Together, the team members explore a transformative
moment in the history of UK higher education. After the First World War,
British universities received an influx of students who had undertaken wartime
service in different forms – as soldiers serving at the front, as members of
the field ambulance or as VAD nurses. The Board of Education’s scholarship
scheme for ex-service students helped produced a more socially diverse student
body. The post-war enfranchisement of women coincided with further changes in
higher education, exemplified by the University of Oxford’s decision to give
full membership to female students in 1920.
In focusing on the period between 1919 and 1926,
the project traces how young people who had witnessed the war sought to forge
links with their peers in other countries. It will investigate their
involvement in humanitarian efforts, study exchanges and travel schemes that
sought to promote a spirit of internationalism. Students’ debates on the aims
and nature of the League of Nations will also be addressed. In undertaking
their research, the team members will combine local/regional case studies
(London, North East England) with research on national and international
student organisations.
Alongside academic publications, the project will involve
a number of community-facing activities.

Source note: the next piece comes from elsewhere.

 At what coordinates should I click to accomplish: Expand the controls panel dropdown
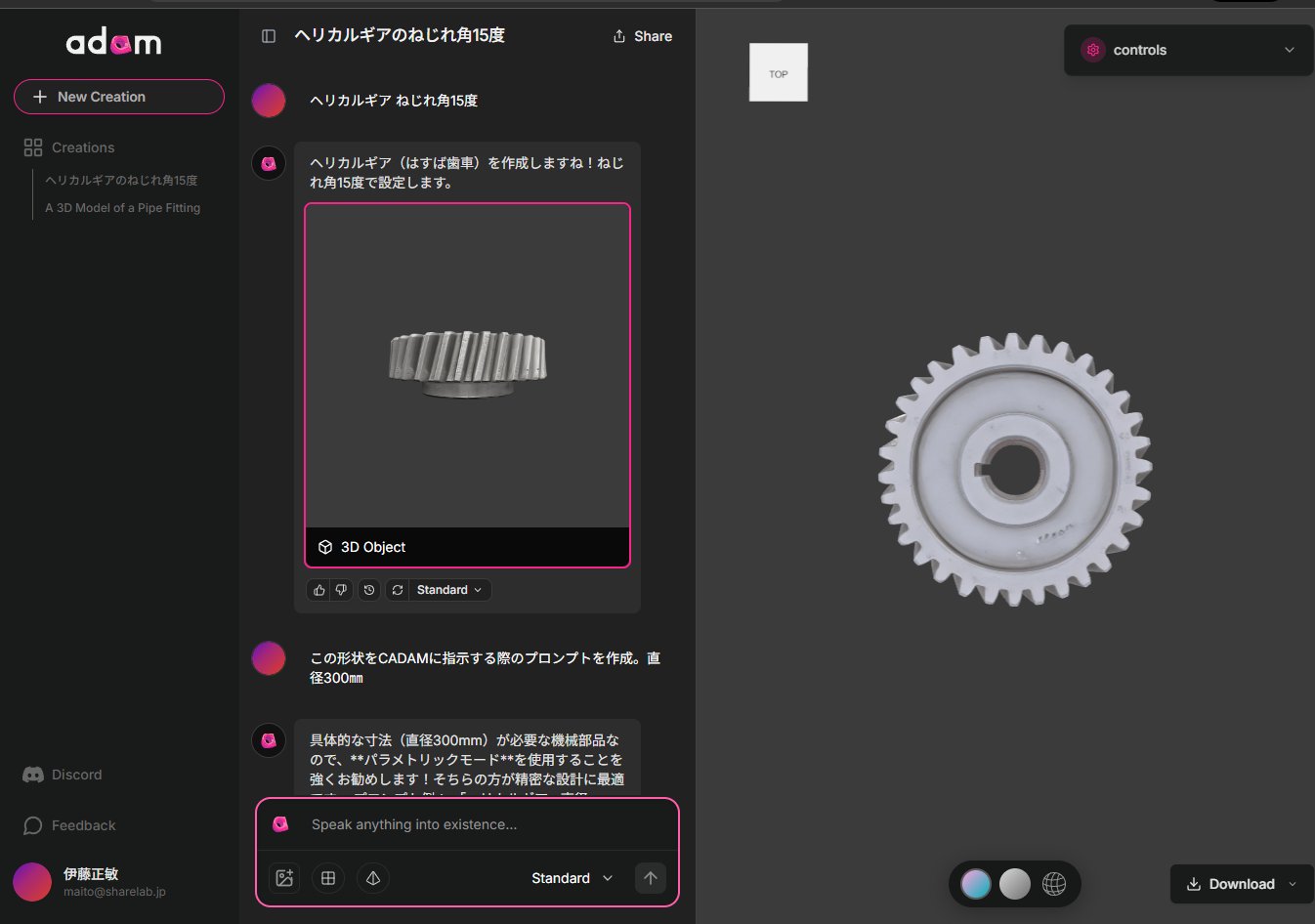click(1289, 50)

These include a public event in
Newcastle, a London-based workshop with student activists, a series of blog
posts as well as the launch of a new working-paper series in cooperation with
the NUS.
The project builds on the expertise and past
experiences of its project partners. Dr Brewis is the leading historian of
students’ involvement in voluntary action, exemplified by her monograph A Social History of Student Volunteering
(Palgrave, 2014). She has previously run successful projects with Mike Day who,
alongside his day-to-day work with the NUS, has written a book on the
organisation’s history. Dr Laqua has published extensively on the history of internationalism,
and he is currently researching the global dimensions of student activism from
the 1920s to the late 1950s. Dr Hellawell has worked on women’s peace activism
during and after the First World War, including the international bonds created
by female activists. She has previously worked with the WEA whose project
organiser, Dr Murphy, has run a Heritage Lottery Fund-supported project on the WEA North East during World War One. She is now involved in a follow-up project, entitled ‘Educational Campaigning within the WEA and Affiliated
Organisations in the North East 1918–1928’.
Further details on the first major project event,
to be held on Saturday, 7 October, will be available in the near future.